The lines wanted are those in the data below that include "link".

____ Data to process

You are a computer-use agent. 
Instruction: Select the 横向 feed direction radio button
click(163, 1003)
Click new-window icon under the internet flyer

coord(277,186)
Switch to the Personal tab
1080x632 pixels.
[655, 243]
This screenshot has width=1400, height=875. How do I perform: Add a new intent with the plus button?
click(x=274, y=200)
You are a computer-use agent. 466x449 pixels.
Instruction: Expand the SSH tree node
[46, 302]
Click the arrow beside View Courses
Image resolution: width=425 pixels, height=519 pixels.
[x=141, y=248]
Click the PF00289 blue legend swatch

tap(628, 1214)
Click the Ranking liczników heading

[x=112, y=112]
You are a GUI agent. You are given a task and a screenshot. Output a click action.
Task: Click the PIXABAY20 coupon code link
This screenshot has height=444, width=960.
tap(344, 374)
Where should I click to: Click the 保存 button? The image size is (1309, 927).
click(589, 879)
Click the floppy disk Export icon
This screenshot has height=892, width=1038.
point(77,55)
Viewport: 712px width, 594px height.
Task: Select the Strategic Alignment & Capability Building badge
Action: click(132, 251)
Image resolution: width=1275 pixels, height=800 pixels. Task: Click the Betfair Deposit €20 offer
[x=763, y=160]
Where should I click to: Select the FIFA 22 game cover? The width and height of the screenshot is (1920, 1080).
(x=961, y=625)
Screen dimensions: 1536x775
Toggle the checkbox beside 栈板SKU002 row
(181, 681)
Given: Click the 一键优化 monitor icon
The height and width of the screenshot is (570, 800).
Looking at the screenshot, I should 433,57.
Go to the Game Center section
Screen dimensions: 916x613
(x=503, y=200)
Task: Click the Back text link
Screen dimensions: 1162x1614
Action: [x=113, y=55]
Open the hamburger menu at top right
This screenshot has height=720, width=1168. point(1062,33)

________

• Answer section:
Task: Click the PIXABAY20 coupon code link
Task: Click the Back text link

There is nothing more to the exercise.